Making Reproducibility Reproducible

gigantum blog post 12

Reproducibility doesn’t have to be magic, anymore. This image is provided by Abstruse Goose under the Creative Commons License

TL;DR - We believe the following

  • Approaches to the transmission of scientific knowledge are currently broken, mainly due to the criticality of software in modern research.
  • Calling re-execution of static results “reproducibility” isn’t enough. Reproducibility should be functionally equivalent to collaboration.
  • Academic emphasis on best practices is ineffective and should switch to a product based approach that minimizes effort rather than maximizes it.
  • By focusing on the needs of the end user, people can actually improve how scientific knowledge is communicated and shared.

Reproducible Work

The transmission of scientific knowledge and techniques is broken, but you already know this because otherwise the title wouldn’t have caught your eye. Reproducibility is the poster child for this breakdown because it is a serious problem, but also perhaps because it is tangible. What is actually wrong with the transmission of modern science is much harder to put your finger on.
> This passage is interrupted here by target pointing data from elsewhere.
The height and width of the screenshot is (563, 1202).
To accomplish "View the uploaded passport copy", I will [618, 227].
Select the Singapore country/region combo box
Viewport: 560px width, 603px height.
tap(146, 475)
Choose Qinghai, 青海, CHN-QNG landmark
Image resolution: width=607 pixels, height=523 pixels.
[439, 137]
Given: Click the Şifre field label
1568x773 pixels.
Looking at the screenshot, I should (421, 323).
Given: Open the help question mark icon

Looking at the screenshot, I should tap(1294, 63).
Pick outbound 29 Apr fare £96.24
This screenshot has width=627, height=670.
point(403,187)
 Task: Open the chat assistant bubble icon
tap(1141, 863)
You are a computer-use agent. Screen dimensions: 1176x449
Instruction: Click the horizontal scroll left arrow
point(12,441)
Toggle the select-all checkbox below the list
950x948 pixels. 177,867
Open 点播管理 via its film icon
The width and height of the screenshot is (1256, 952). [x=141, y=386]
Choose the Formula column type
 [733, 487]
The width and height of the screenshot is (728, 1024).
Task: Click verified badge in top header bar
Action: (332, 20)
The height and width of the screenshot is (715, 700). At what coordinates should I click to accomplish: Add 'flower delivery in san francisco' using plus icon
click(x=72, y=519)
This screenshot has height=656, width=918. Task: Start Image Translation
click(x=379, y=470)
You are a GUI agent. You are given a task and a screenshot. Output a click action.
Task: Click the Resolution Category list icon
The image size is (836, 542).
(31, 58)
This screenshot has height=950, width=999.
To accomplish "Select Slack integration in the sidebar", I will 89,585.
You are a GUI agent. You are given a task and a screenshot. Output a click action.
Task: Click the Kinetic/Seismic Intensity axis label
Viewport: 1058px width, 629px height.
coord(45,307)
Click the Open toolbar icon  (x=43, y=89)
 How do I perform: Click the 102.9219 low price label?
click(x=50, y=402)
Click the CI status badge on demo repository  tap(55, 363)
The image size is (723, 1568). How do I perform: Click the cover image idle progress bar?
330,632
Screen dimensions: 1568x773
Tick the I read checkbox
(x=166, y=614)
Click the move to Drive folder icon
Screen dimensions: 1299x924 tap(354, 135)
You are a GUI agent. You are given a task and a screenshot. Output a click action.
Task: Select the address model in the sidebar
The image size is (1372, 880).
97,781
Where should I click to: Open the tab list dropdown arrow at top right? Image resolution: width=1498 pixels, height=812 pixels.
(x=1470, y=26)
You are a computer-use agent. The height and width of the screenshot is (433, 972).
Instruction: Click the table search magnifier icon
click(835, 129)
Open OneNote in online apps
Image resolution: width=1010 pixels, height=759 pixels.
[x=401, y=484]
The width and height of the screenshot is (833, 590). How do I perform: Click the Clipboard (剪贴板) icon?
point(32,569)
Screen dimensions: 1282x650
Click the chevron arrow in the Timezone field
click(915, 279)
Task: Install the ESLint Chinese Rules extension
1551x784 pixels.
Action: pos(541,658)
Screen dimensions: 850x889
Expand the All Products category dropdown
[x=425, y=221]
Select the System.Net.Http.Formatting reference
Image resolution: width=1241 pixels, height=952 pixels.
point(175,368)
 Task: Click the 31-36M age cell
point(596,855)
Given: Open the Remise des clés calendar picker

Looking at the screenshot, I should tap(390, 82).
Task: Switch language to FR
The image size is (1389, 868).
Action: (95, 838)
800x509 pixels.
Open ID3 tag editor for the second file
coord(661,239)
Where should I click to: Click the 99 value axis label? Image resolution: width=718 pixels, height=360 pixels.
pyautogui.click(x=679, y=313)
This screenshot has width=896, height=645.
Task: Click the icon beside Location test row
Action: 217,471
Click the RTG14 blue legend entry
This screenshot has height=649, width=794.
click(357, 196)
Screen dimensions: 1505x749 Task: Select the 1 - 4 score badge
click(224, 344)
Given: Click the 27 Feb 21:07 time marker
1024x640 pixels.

We don’t want to go all Walter Benjamin on you, but scientific interpretation in the age of digital reproduction needs a deep re-think. Since that is more appropriate for a dissertation, let’s just focus on reproducibility.

Historically, reproducibility was the manual re-execution and validation of a single result, something fundamental to science going back to the 17th century. Typically the job was to recreate physical effects or observations, and manual re-execution fit well with the written descriptions of scientific results.

As digital data collection emerged in the latter half of the 20th century, expectations for reproducibility added an archival and computational component. Theoretically, data and methods were enough to understand & re-execute a work, and the ease of digital transmission made reproducibility feasible.

But did it?

gigantum blog post 13
Science needs functional tools that promote the collective effort, not a bunch of busy work. Image is a Detroit Industry Mural by Diego Rivera.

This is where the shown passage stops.